## [REQUIRED ACTIONS]
1. In the passage about Markey's Psych-Oncology team, how many radiation sessions did Stone undergo?
2. Rewrite the part of the Psych-Oncology passage from "For many patients, those" to "offer further assistance.", swapping "medication" for "prescription drugs".

── EXCERPTED PASSAGE ──

In general, research shows that hospital patients who receive counseling and support for psychosocial distress have reduced hospitalizations, length of stays, physician visits, emergency department visits, and prescriptions. Markey’s Psych-Oncology team was assembled specifically to deal with the non-medical “side effects” of cancer – while oncologists, radiation medicine specialists and surgeons can recommend and perform specific medical treatments, this team focuses on fixing the everyday stressors that may impede a patient’s ability to get the full benefits of their medical care.

“The question we focus on is ‘What are the tangible, basic needs that we can get for the patient?’” said Delap.

For many patients, those needs includes assistance with paying for medication, getting insurance, creating a living will or an advanced directive, help with transportation or lodging costs, or referrals to national programs that may offer further assistance.

In Stone’s case, it first meant help with his finances – Delap helped him apply for disability and insurance coverage to help pay for the 35 radiation sessions and three rounds of chemotherapy he endured.

───
── RECORD EXCERPTS ──

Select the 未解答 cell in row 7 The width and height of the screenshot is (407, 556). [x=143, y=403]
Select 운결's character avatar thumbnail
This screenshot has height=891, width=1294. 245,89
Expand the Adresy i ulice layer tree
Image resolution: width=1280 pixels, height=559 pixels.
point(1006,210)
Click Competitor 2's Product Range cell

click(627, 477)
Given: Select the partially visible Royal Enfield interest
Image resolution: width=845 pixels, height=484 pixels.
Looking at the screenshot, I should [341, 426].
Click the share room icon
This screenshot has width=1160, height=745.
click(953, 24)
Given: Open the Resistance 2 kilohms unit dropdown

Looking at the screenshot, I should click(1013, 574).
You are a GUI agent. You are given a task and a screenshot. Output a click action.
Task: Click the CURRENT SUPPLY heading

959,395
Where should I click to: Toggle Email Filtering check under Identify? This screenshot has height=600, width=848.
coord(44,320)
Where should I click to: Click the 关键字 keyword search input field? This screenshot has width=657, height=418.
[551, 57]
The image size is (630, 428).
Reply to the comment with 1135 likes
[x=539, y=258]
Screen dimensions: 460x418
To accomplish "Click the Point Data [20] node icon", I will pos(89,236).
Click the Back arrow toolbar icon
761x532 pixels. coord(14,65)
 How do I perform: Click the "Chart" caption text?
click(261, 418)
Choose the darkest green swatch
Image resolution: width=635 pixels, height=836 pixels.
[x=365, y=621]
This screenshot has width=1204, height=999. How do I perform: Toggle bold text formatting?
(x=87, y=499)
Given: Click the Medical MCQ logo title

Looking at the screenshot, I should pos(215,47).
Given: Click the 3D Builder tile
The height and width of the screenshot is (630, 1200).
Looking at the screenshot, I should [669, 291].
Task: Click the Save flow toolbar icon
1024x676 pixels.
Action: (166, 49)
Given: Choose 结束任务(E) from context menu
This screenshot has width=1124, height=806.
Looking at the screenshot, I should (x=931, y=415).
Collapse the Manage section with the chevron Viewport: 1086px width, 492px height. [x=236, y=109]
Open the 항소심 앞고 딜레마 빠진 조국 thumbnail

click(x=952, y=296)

───

## [SOLVED PROBLEMS]
1. 35 radiation sessions.

2.
For many patients, those needs includes assistance with paying for prescription drugs, getting insurance, creating a living will or an advanced directive, help with transportation or lodging costs, or referrals to national programs that may offer further assistance.